When my feet landed on solid ground, I whistled for Flush and Red to climb down. Argos stayed up above.

The three of us began feeling our way around in the dark, trying to get a sense of where we were and how we could reach the heart of the Compound. Along the wall, a torch sat perched in its holder, as cold and lifeless as the winter itself. We could have lit it, but a fire would only announce ourselves.

Waving our outstretched hands like branches in a breeze, we let the wall guide us forward. It was slow going, made worse by the smell. We pulled bandannas over our mouths and noses, and every so often we stopped to spit—as if that could rid us of the foul stench.

Finally, we noticed a far-off glow. We moved faster now, aided by the distant light. Although I knew there were soldiers up ahead, I also thought about the food we would find. I could imagine the countless jars of green beans and blueberry jam, the strips of dried meat hanging like icicles in the smokehouse. The more I envisioned them, the more I could practically taste them.

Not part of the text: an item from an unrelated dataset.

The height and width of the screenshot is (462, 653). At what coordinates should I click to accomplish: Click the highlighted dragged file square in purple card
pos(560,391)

I was thinking so much about my next meal that I stopped paying attention to where I was going. I tripped on something and went flying. When I reached down to push myself up, my hand went squish. I tried with my other hand, but it went squish as well. Then I realized why.

I’d landed on a person.

A dead person.

Many dead persons.

I was elbow deep in decaying corpses, and only the possibility of being discovered by Brown Shirts prevented me from letting out a horrified scream. I clamped my mouth shut and tried to steady my breathing.

“Oh … my … God,” Flush said. “Are those what I think they are?”

I nodded dumbly.

Easing to a standing position, my eyes peered into the dark, head swiveling first one direction and then the other. We were smack-dab in the middle of a burial ground, surrounded by hundreds and hundreds of lifeless, bloated bodies.

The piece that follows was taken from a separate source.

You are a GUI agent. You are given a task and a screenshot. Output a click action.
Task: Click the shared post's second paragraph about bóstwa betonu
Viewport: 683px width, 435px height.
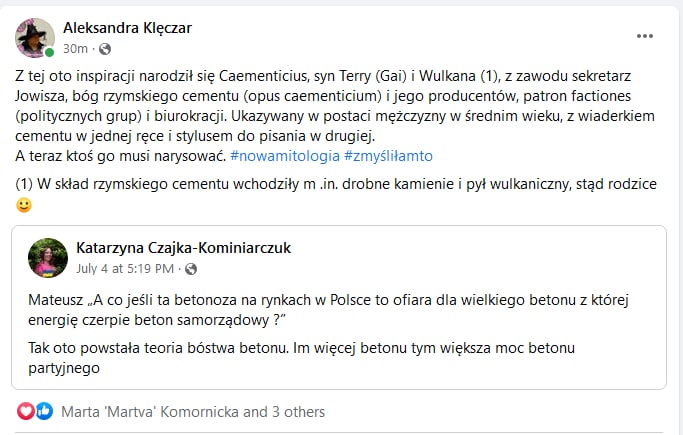[301, 358]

Although we wanted to turn around—wanted desperately to get the hell out of there—we knew we couldn’t. We had come this far; we had to see it through. So we inched forward, tiptoeing around and over the piles of bodies.

What I couldn’t figure out was what it was supposed to be. Was this a cemetery—some sacred place of honor—or just a dumping ground? There was no way to tell.

We headed for the faint glow at the end of the tunnel, hoping to get as far away from the bloated corpses as possible. But of course, just when we thought we’d cleared the last of them, there were still more—piles of bodies stacked like firewood stretching as far as we could see.

“Who are they?” Red asked. I understood what he was getting at. He hadn’t been with us when we’d been imprisoned in the Compound. He didn’t know what Skull People looked like.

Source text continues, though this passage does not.